(AIM OF THE EXERCISE):
Tally the lines below that include "Screenshot" and give only the total.
*** DATA FOR PROCESSING ***
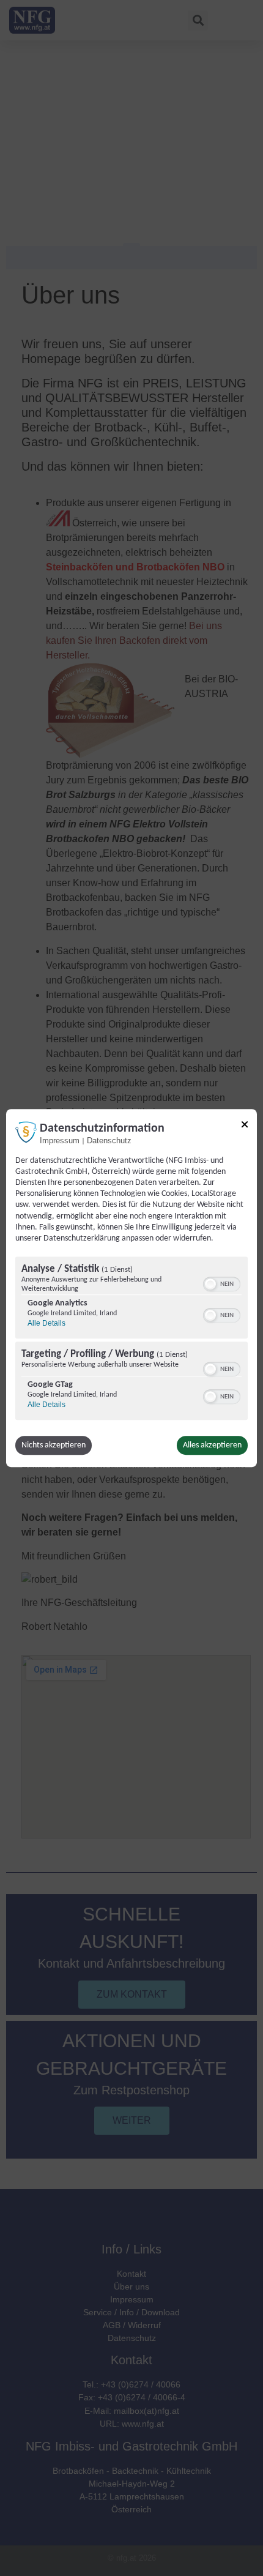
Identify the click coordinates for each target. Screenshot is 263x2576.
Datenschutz (109, 1141)
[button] (210, 1284)
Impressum (60, 1141)
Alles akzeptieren (212, 1445)
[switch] (222, 1282)
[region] (131, 1339)
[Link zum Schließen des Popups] (245, 1126)
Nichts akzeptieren (53, 1445)
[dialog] (131, 1288)
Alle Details (46, 1323)
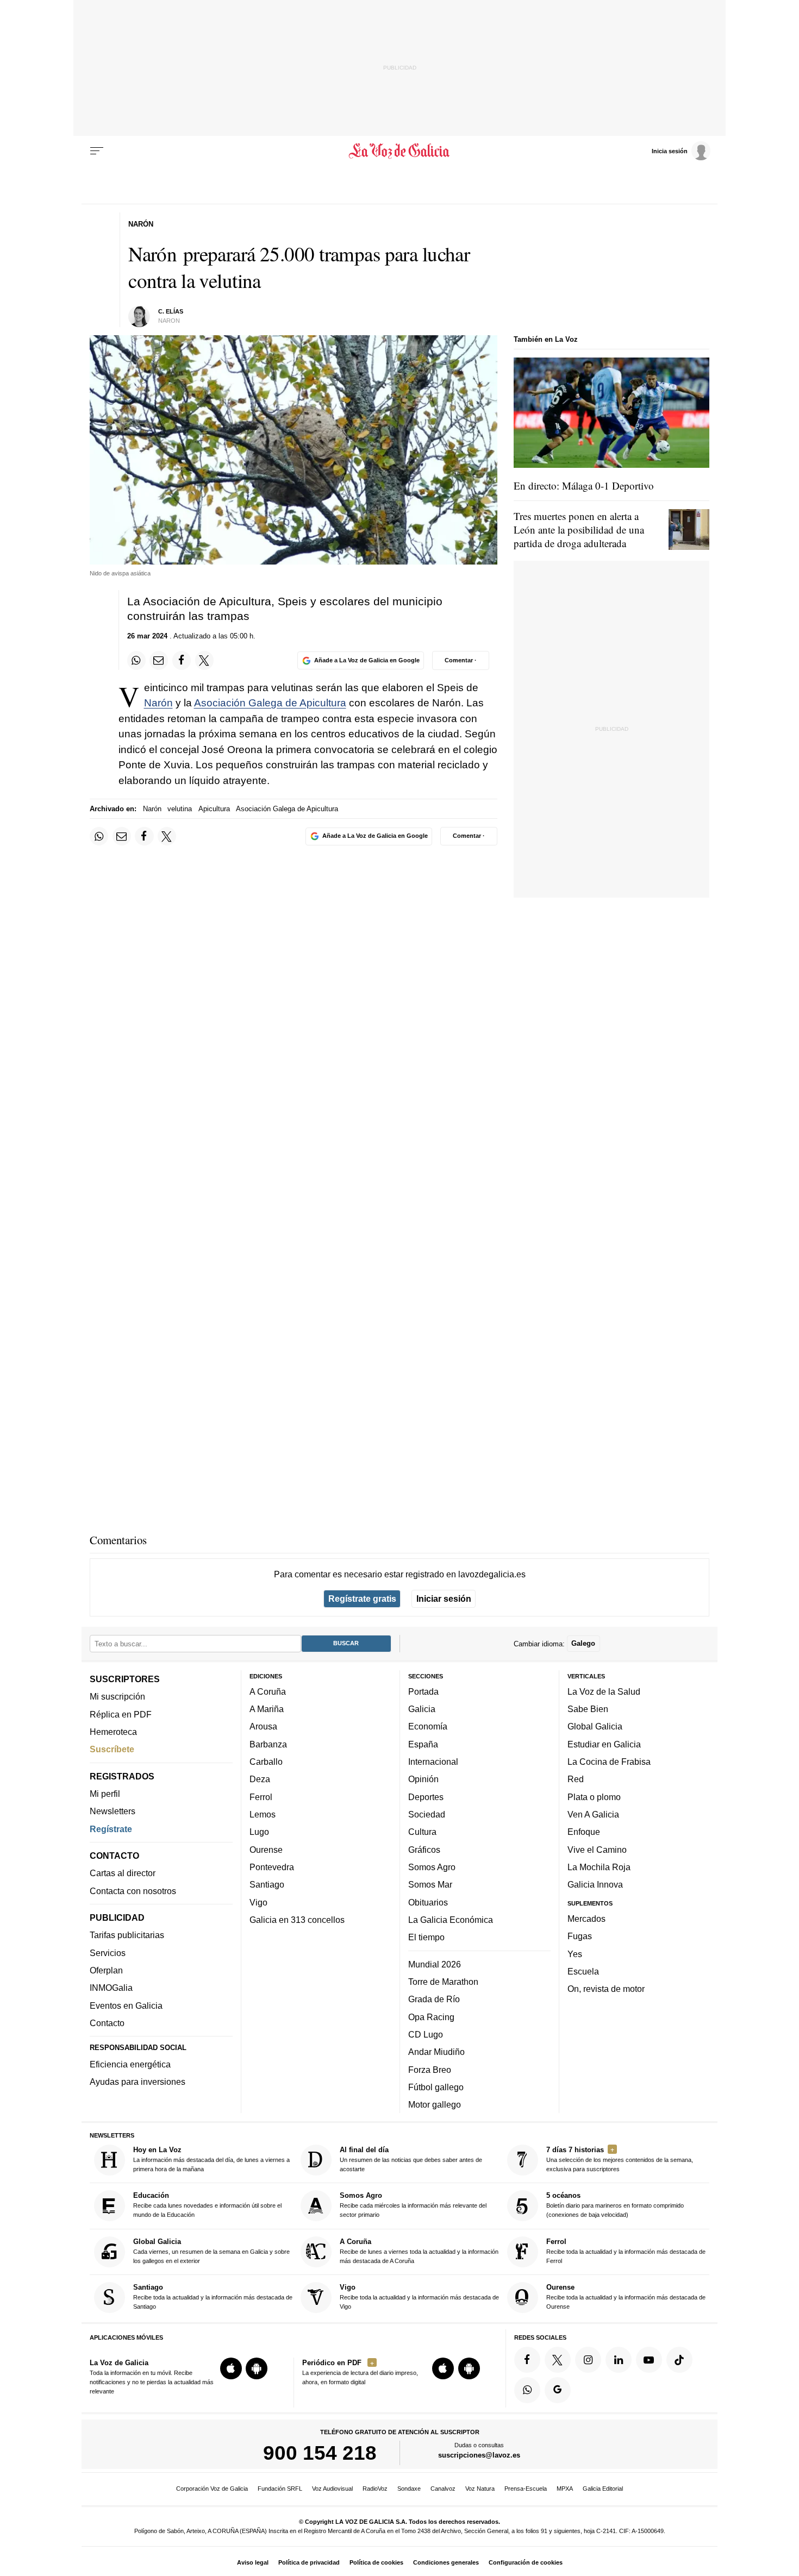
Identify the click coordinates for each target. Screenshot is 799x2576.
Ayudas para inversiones (137, 2081)
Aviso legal (253, 2562)
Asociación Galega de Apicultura (270, 703)
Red (575, 1779)
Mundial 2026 (434, 1964)
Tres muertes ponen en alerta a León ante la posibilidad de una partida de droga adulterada (579, 529)
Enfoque (583, 1832)
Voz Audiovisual (332, 2488)
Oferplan (106, 1970)
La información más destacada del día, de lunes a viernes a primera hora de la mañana (211, 2159)
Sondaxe (409, 2488)
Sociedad (426, 1814)
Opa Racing (431, 2016)
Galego (583, 1643)
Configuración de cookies (526, 2562)
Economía (427, 1726)
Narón (158, 703)
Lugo (259, 1832)
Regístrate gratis (362, 1598)
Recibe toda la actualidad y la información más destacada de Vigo (419, 2296)
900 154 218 (320, 2452)
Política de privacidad (309, 2562)
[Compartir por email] (158, 660)
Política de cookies (376, 2562)
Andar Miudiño (436, 2052)
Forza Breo (429, 2069)
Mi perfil (105, 1793)
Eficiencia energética (130, 2064)
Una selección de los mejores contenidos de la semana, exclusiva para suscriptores (619, 2159)
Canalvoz (442, 2488)
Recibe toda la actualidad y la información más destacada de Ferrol (626, 2250)
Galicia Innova (595, 1884)
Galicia (421, 1709)
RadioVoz (375, 2488)
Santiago (266, 1884)
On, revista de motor (606, 1989)
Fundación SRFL (280, 2488)
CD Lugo (425, 2034)
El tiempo (426, 1937)
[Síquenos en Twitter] (558, 2360)
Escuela (583, 1971)
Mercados (586, 1918)
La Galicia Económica (450, 1920)
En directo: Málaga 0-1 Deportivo (584, 485)
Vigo (258, 1902)
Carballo (266, 1761)
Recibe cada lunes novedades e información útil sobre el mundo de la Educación (207, 2204)
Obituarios (428, 1902)
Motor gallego (434, 2104)
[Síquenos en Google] (558, 2390)
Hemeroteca (113, 1732)
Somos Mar (430, 1884)
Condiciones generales (446, 2562)
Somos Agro (431, 1867)
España (423, 1744)
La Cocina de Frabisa (609, 1761)
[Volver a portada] (399, 151)
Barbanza (268, 1744)
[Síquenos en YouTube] (649, 2360)
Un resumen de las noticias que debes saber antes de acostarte (411, 2159)
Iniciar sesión (443, 1598)
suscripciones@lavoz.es (479, 2455)
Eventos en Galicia (126, 2005)
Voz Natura (480, 2488)
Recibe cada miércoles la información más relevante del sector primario (413, 2204)
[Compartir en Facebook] (181, 660)
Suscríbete (112, 1749)
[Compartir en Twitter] (204, 660)
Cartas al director (122, 1873)
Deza (259, 1779)
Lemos (262, 1814)
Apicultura (214, 809)
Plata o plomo (594, 1797)
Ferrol (260, 1797)
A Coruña (267, 1691)
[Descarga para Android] (256, 2368)
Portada (423, 1691)
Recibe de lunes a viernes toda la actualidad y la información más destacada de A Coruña (419, 2250)
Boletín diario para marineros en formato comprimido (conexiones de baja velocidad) (615, 2204)
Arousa (263, 1726)
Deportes (426, 1797)
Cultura (422, 1832)
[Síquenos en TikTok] (679, 2360)
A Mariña (266, 1709)
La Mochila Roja (599, 1867)
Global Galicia (594, 1726)
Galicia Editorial (603, 2488)
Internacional (433, 1761)
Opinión (423, 1779)
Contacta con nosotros (133, 1891)
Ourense (266, 1849)
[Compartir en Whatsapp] (136, 660)
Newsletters (112, 1811)
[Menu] (97, 151)
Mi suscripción (117, 1696)
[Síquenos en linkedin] (619, 2360)
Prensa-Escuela (525, 2488)
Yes (574, 1953)
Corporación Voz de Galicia (212, 2488)
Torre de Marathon (443, 1981)
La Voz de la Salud (603, 1691)
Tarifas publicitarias (127, 1935)
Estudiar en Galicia (604, 1744)
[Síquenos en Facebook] (527, 2360)
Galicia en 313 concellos (297, 1920)
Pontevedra (271, 1867)
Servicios (108, 1953)
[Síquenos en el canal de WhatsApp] (527, 2390)
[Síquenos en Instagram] (588, 2360)
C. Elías (170, 311)
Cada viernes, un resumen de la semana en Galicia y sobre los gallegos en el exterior (211, 2250)
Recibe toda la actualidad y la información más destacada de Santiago (212, 2296)
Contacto (107, 2023)
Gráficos (424, 1849)
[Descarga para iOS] (231, 2368)
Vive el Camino (597, 1849)
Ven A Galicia (593, 1814)
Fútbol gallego (436, 2087)
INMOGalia (111, 1987)
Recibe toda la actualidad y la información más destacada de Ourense (626, 2296)
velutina (179, 809)
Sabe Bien (587, 1709)
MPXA (565, 2488)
*** End of DATA FOR PROCESSING ***
(TASK SOLUTION):
2